A dihydropyridine-sensitive T-type Ca2+ current is the main Ca2+ current carrier in mouse primary spermatocytes.

Ca2+ entry through Ca2+ channels is likely to play an important role in the differentiation of male germ cells as well as in fertilization by mature sperm. Here we present a detailed analysis of Ca2+ currents expressed in acutely dissociated mouse primary spermatocytes. Patch-clamp recordings demonstrated that the only voltage-gated Ca2+ channels present belong to the family of T-type Ca2+ currents. Accordingly, Ni2+ (200 microM) and amiloride (500 microM) reduced current amplitude by 75 and 62%, respectively.

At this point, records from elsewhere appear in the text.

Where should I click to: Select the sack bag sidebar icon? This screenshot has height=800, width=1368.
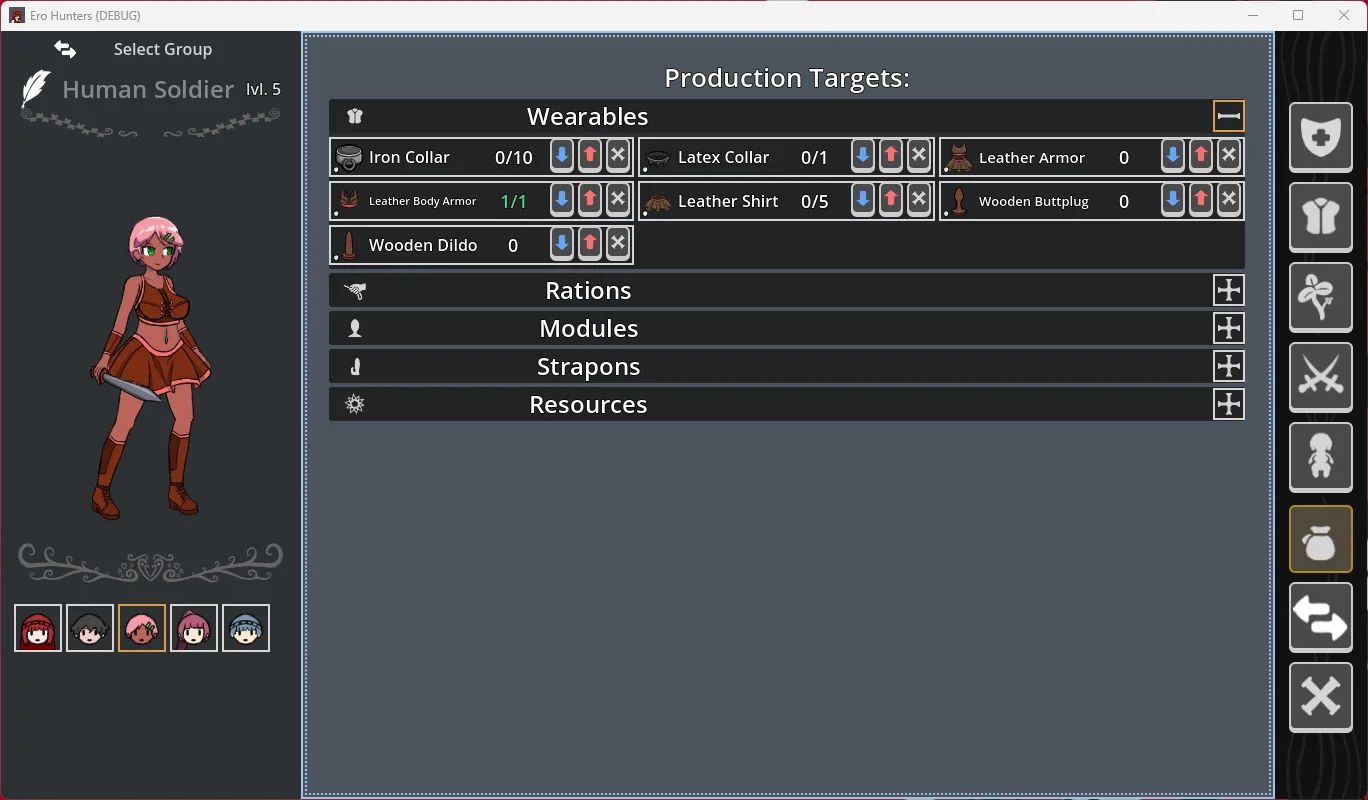pos(1320,540)
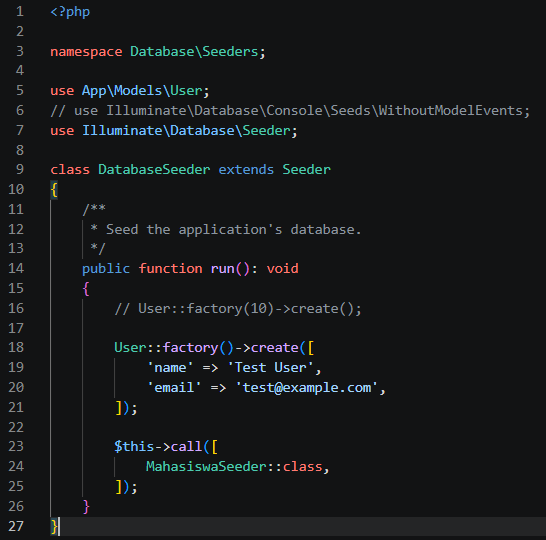Click the void return type

coord(282,269)
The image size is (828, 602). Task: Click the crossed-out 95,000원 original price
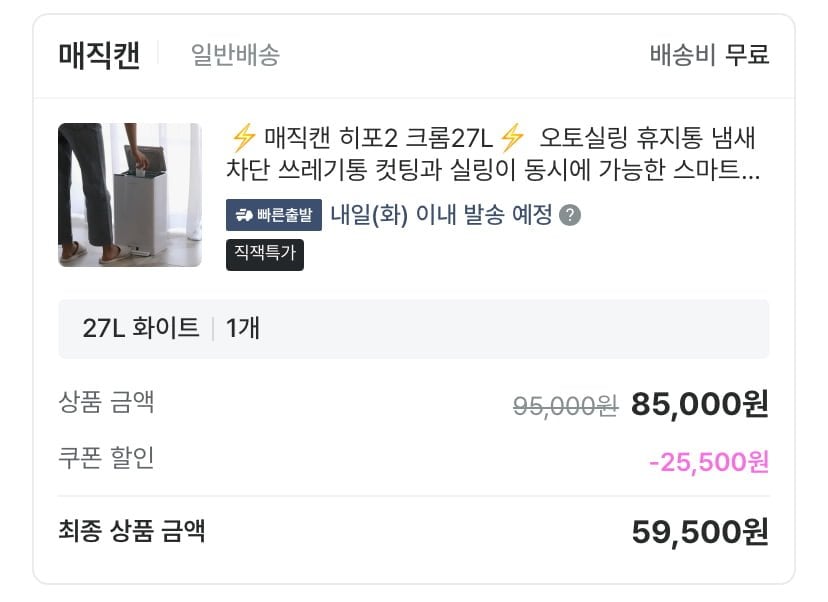565,405
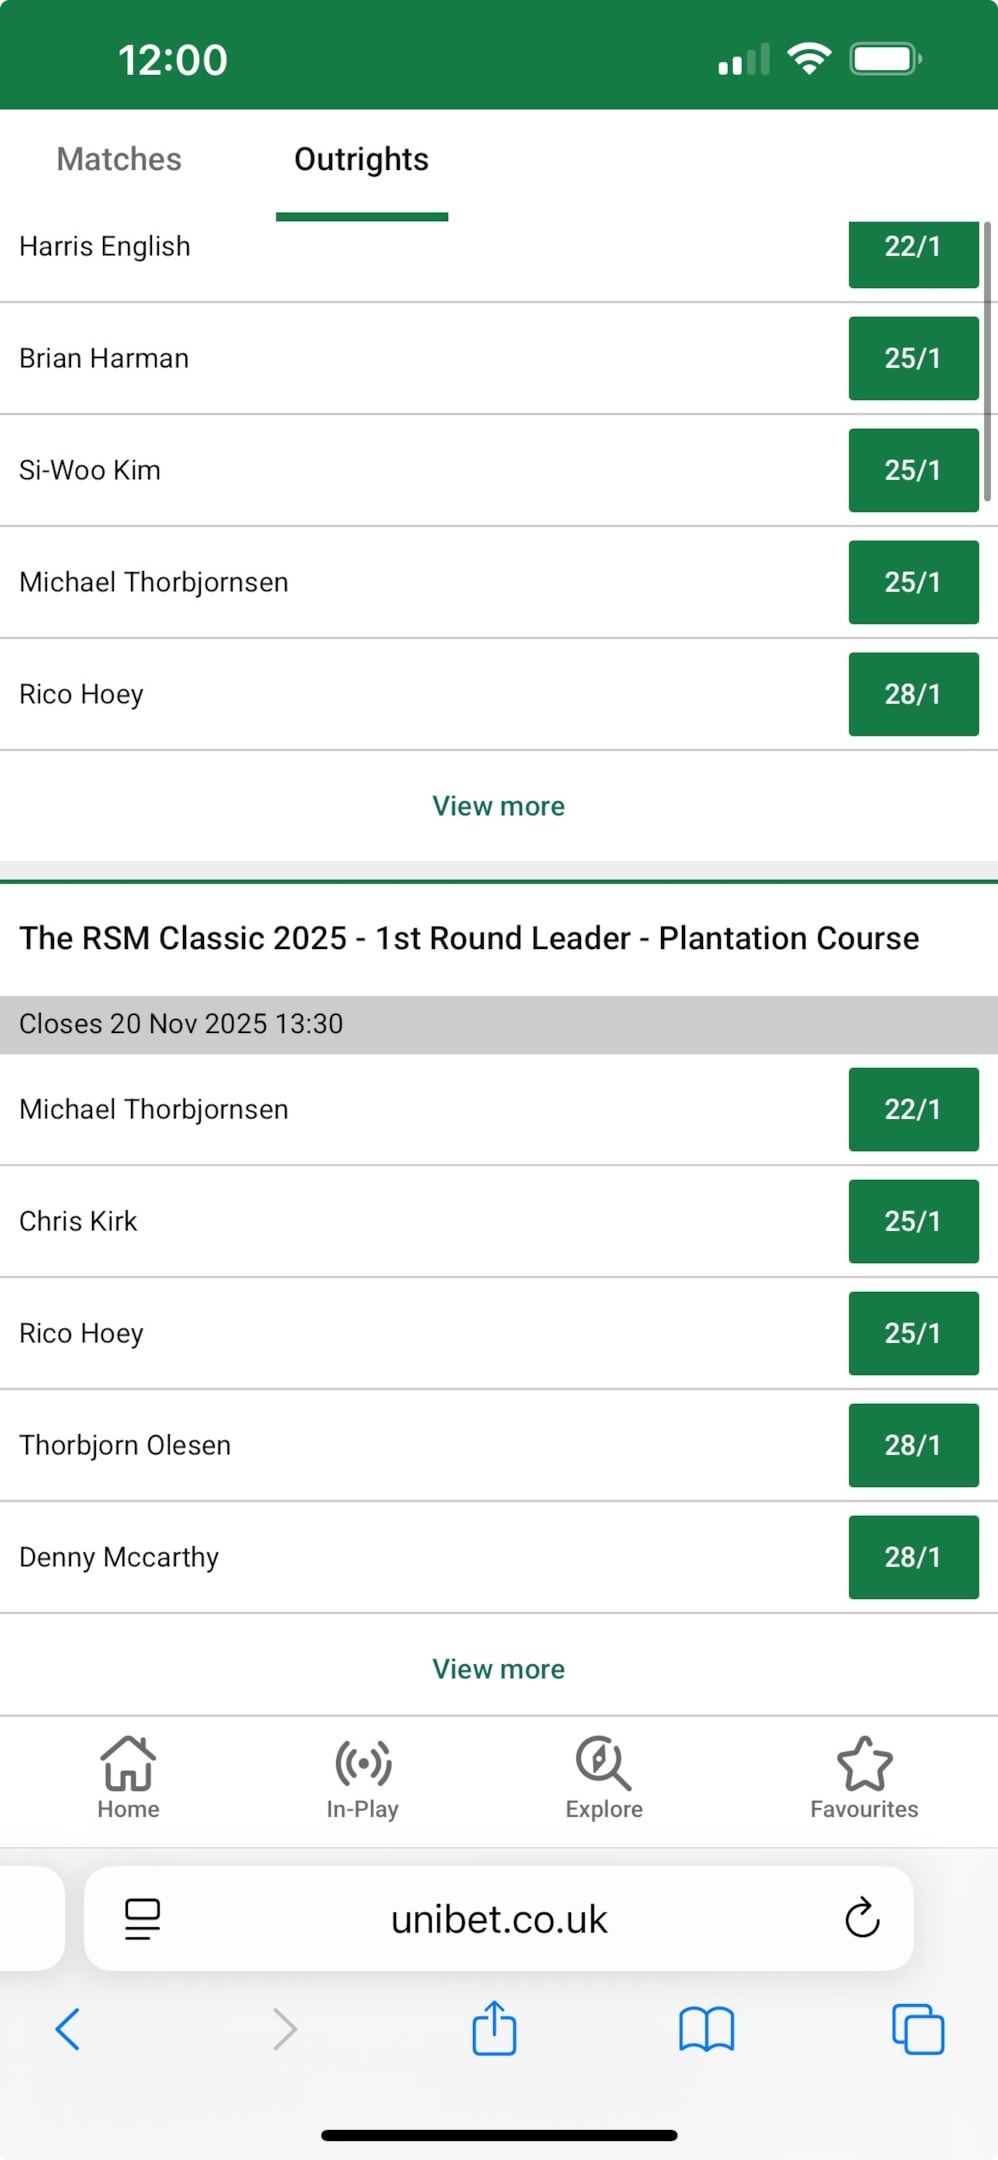Select Thorbjorn Olesen 28/1 odds button
The height and width of the screenshot is (2160, 998).
coord(913,1445)
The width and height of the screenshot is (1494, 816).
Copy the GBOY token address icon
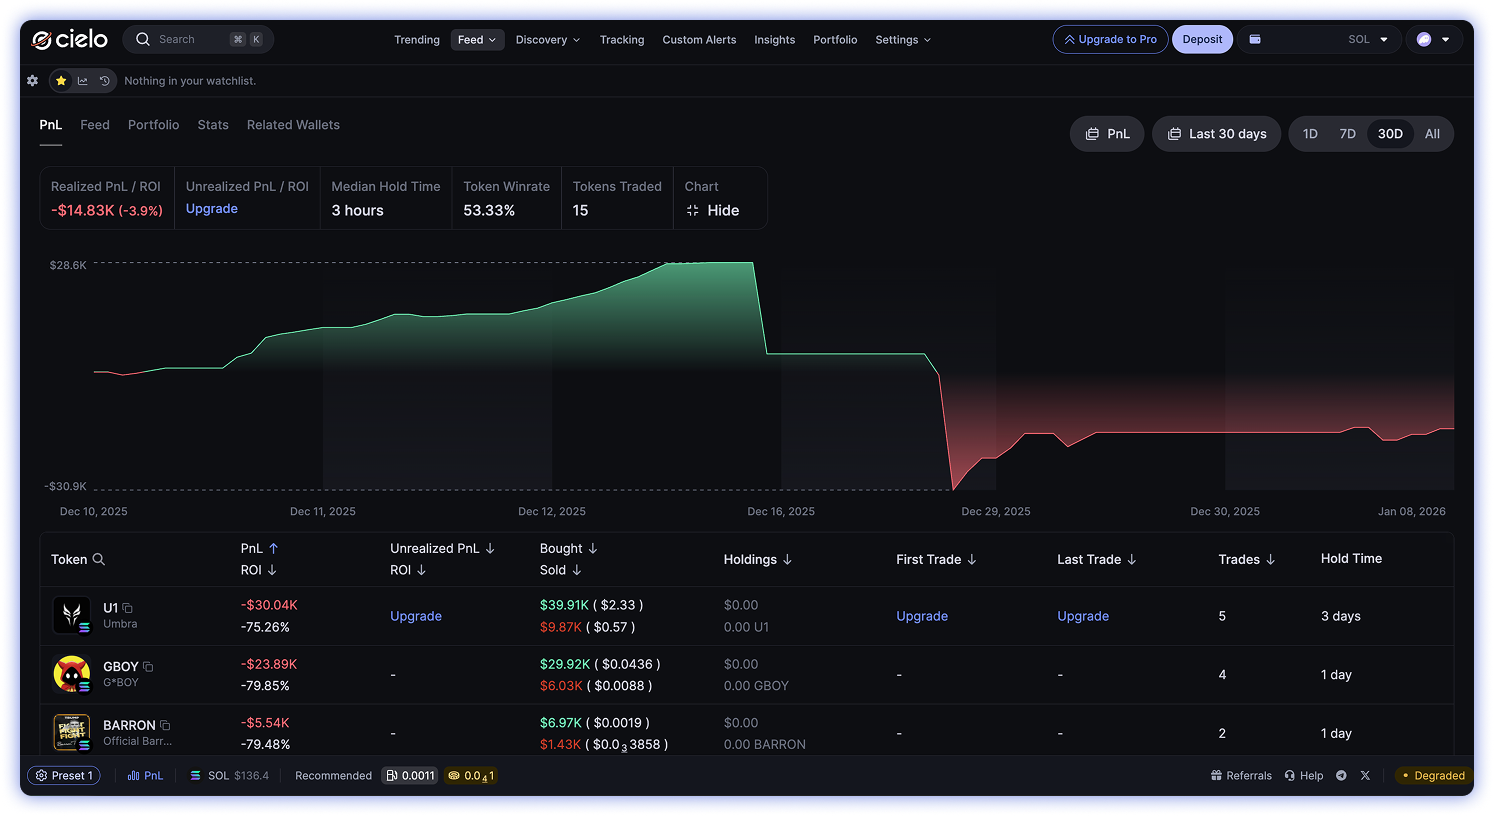(148, 667)
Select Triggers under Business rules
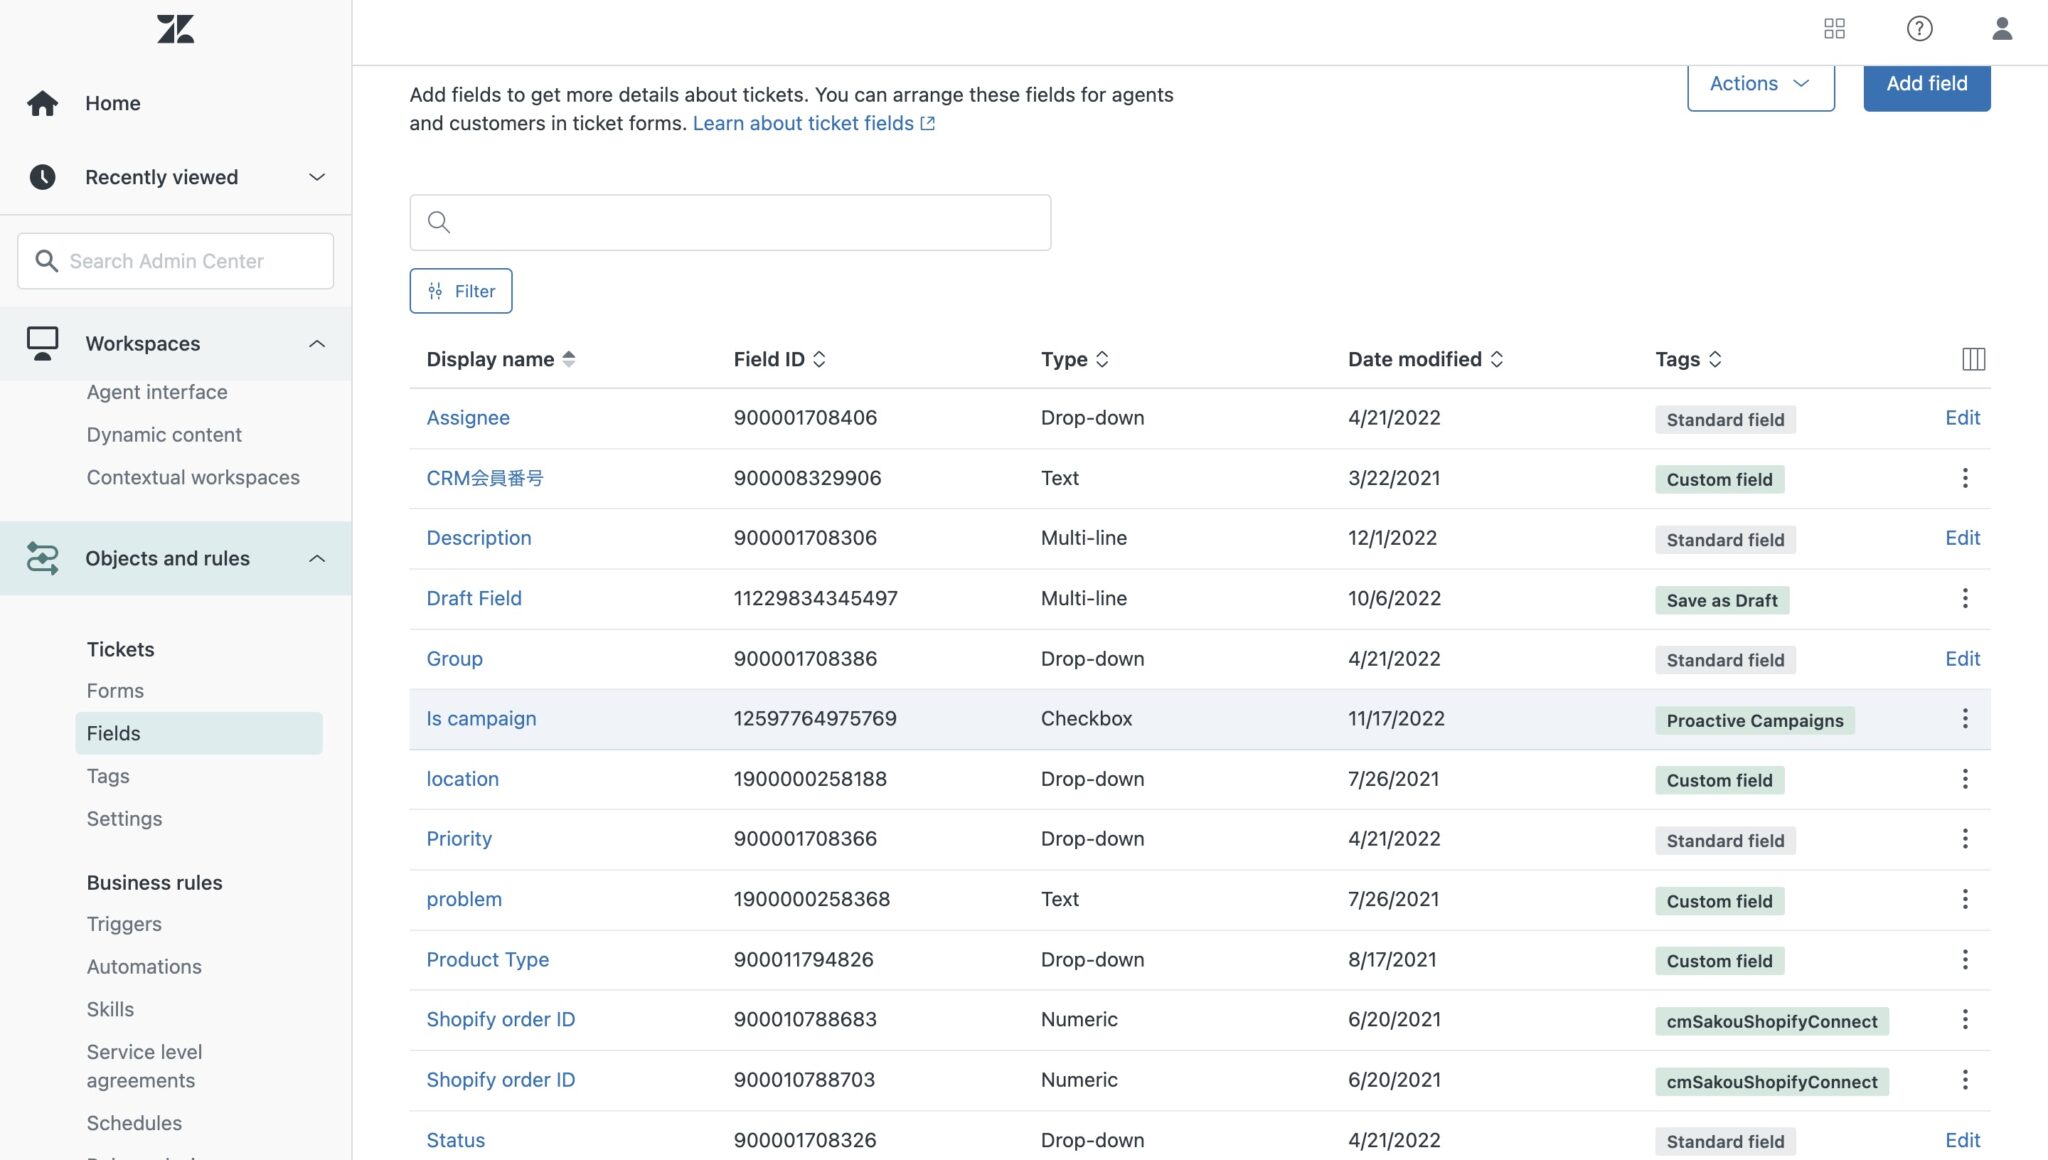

To our knowledge, this is the first report of a system where T-type Ca2+ channels are expressed in isolation. Unexpectedly, 5 and 10 microM nifedipine also reduced peak currents by 38 and 53%, respectively significant inhibition of the Ca2+ current occurred at concentrations as low as 2 microM. Because mature sperm cells are unable to synthesize new proteins, these Ca2+ channels are also likely to be present in these cells, where they may contribute to the Ca2+ influx required to trigger the acrosome reaction. This notion is supported by the fact that concentrations of Ni2+ and nifedipine, which block these Ca2+ currents, also inhibit the acrosome reaction. Because these channels represent the primary pathway for voltage-gated Ca2+ entry in mouse spermatocytes, they may also participate in regulating meiotic cell division and sperm differentiation.